═════ Information provided ═════

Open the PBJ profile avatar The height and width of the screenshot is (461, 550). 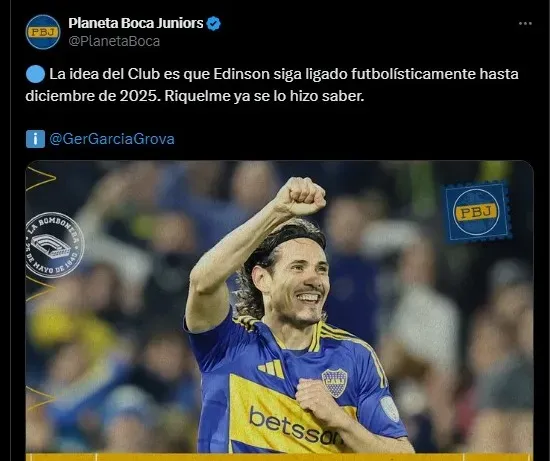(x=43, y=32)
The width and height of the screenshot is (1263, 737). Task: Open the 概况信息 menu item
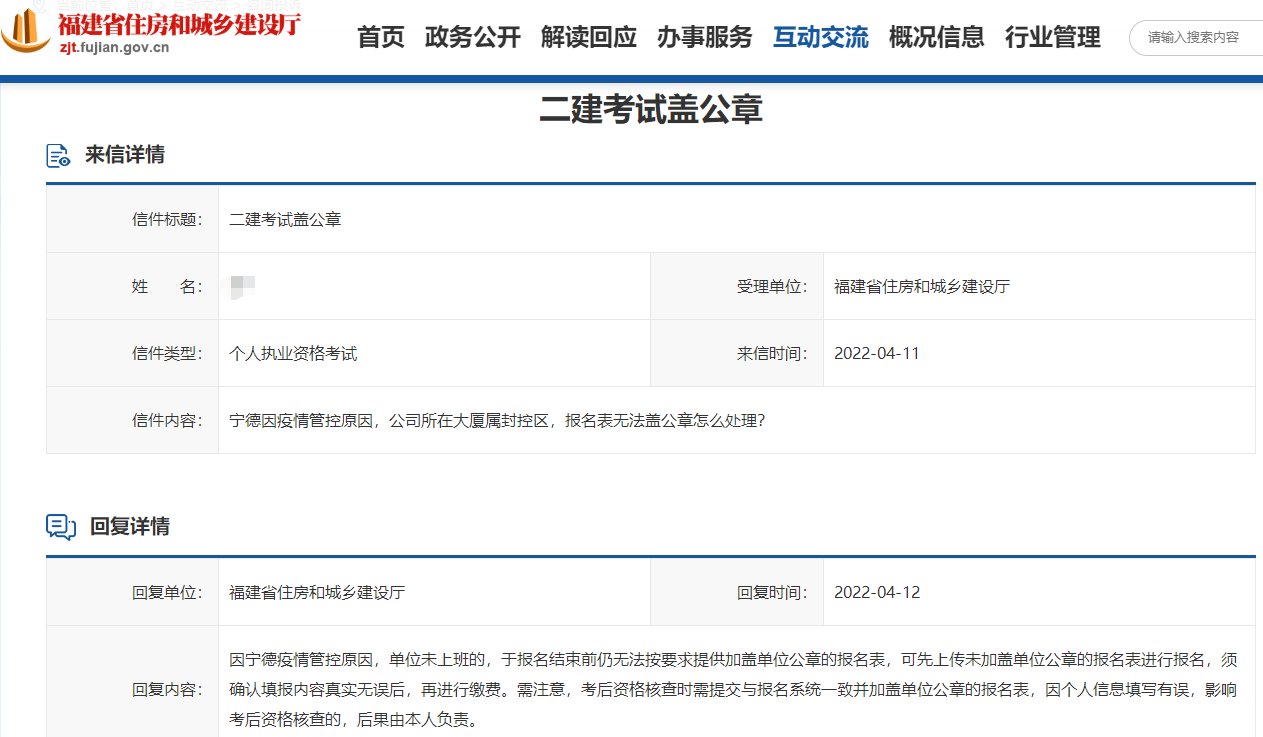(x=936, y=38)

═════
═════ Information provided ═════

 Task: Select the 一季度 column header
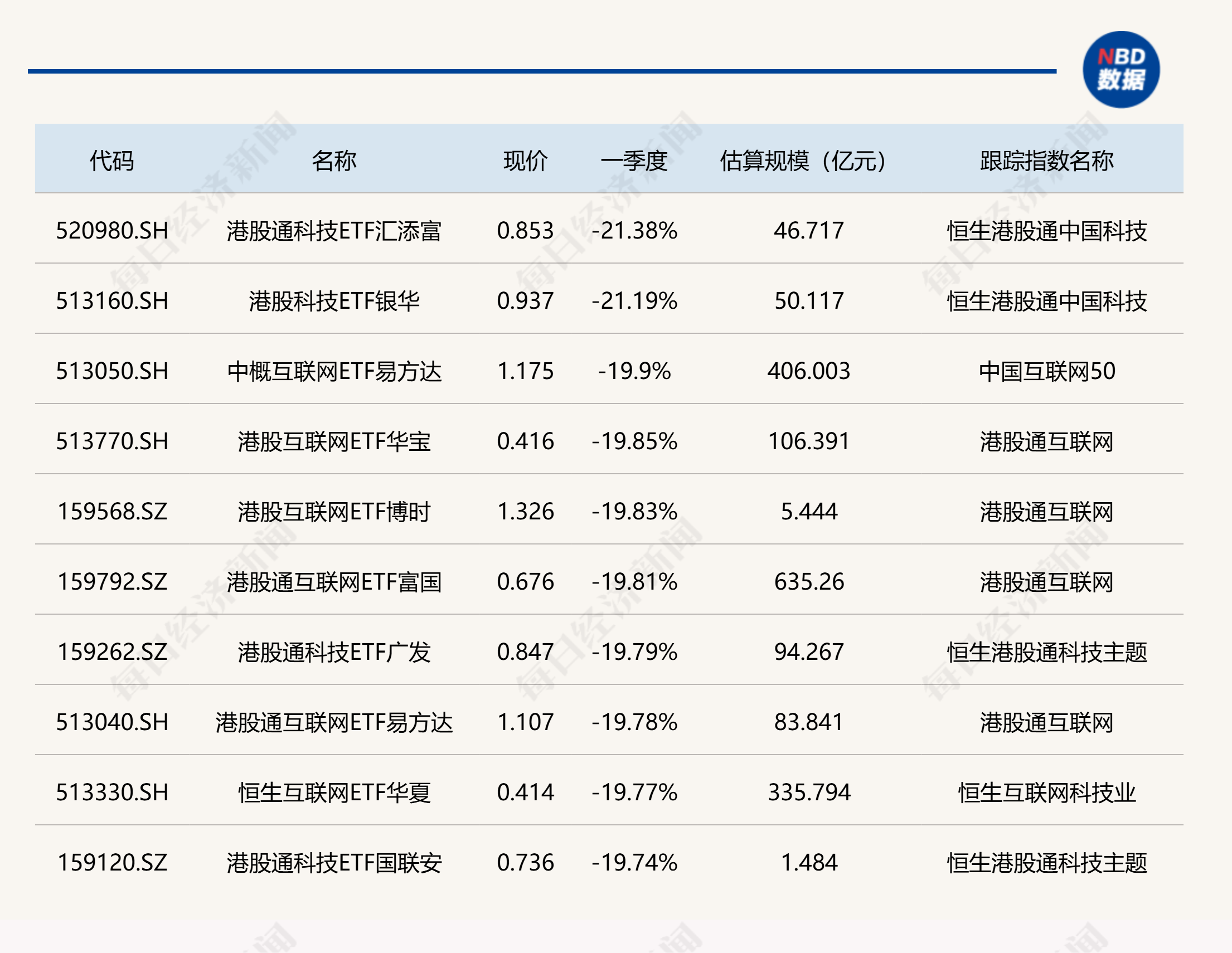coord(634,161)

═════

Problem requirements:
Copy the lines from the one containing "The width and" through the one containing "(x=936, y=38)", both included, and leave the pictures out.

Result:
The width and height of the screenshot is (1263, 737). Task: Open the 概况信息 menu item
(x=936, y=38)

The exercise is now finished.